## FONTE
┌──

Caccia Africana: Il Kudù Maggiore, tra i più ricercati trofei del continente africano.
La Greater Kudu o Kudù Maggiore è forse la più emblematica delle antilopi dalle corna a spirale. E’ stata immortalata da Hemingway in “Le verdi colline d’Africa” con l’appellativo nome di “fantasma grigio”.
Era ottobre, quasi alla fine della stagione secca. Il Kudù Maggiore è un animale dalle abitudini quasi notturne, mentre durante il giorno va in cerca di riparo dal sole e dal caldo soffocante, all’ombra di aree boschive in particolare lungo le rive dei fiumi. Si sposta durante le prime ore al giorno e sera, per cui la caccia è sempre più difficile e richiede grande attenzione: camminata lenta è essenziale.
Siamo partiti una mattina presto con il vecchio Land Rover insieme ad Erwin Jeske, la mia guida, viaggiando sulle colline nel territorio ovest della Namibia. Durante il viaggio, ci siamo imbattuti in grandi branchi di Springbok, una gazzella dall’agilità sorprendente, alcuni facoceri e tanti Orici.

└──

## ELENCO FORNITO
┌──

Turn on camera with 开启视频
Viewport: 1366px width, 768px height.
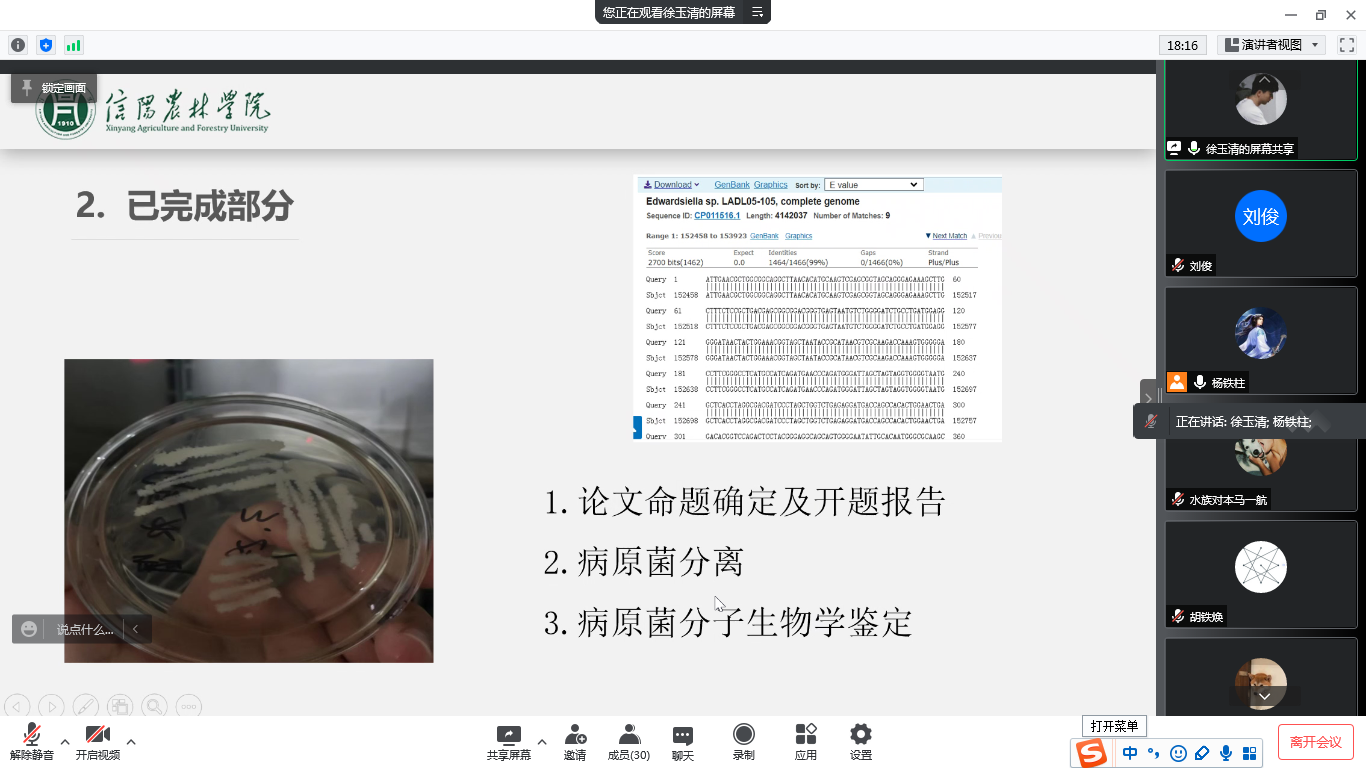coord(98,742)
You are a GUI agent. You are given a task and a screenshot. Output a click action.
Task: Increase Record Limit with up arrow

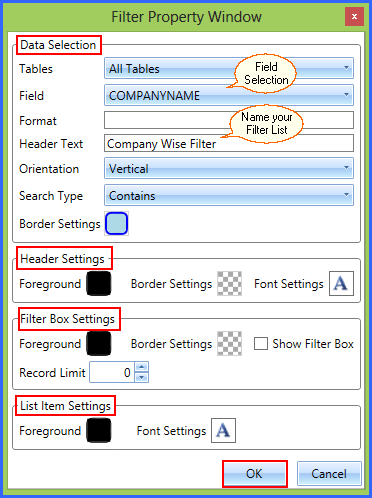142,367
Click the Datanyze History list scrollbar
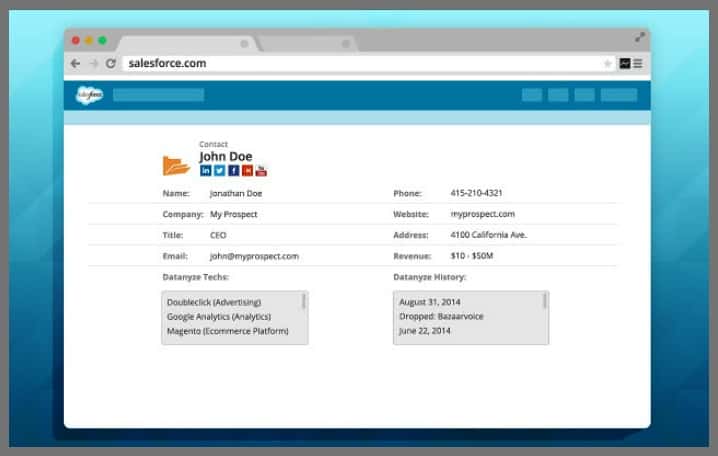 (x=545, y=301)
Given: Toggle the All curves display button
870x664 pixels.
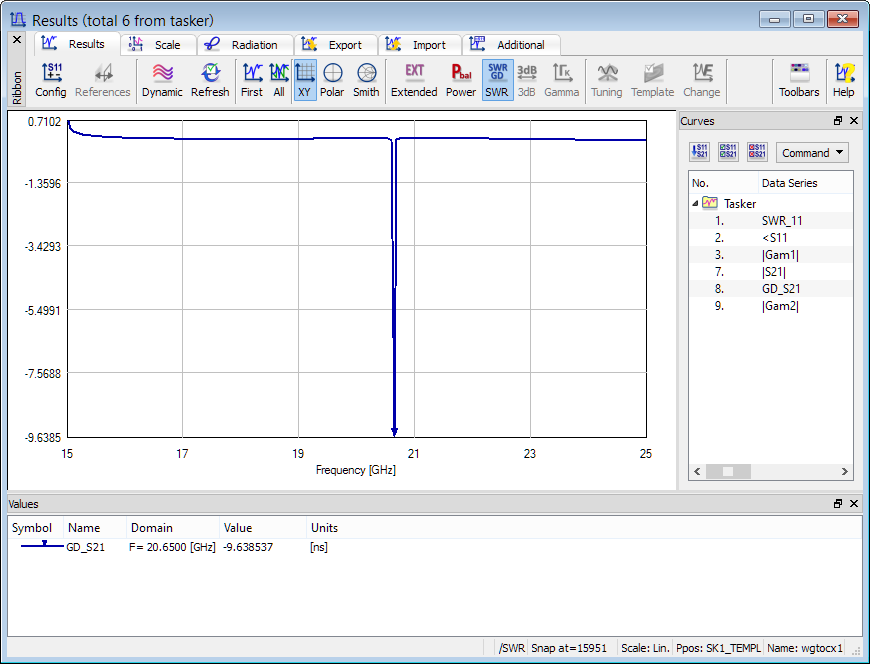Looking at the screenshot, I should pyautogui.click(x=279, y=80).
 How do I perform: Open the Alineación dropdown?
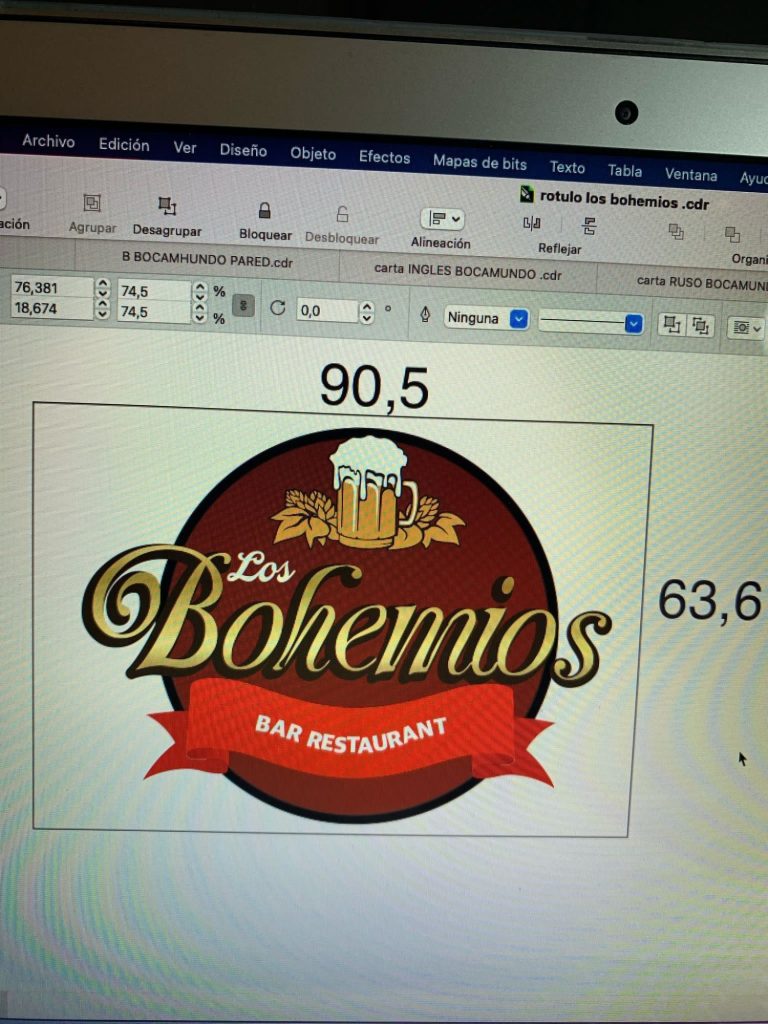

└──

## OBIETTIVO DEL COMPITO
Nel testo sul Kudù Maggiore, con quale appellativo lo ha immortalato Hemingway in "Le verdi colline d'Africa"?

## COMPITO SVOLTO
Con l'appellativo di "fantasma grigio".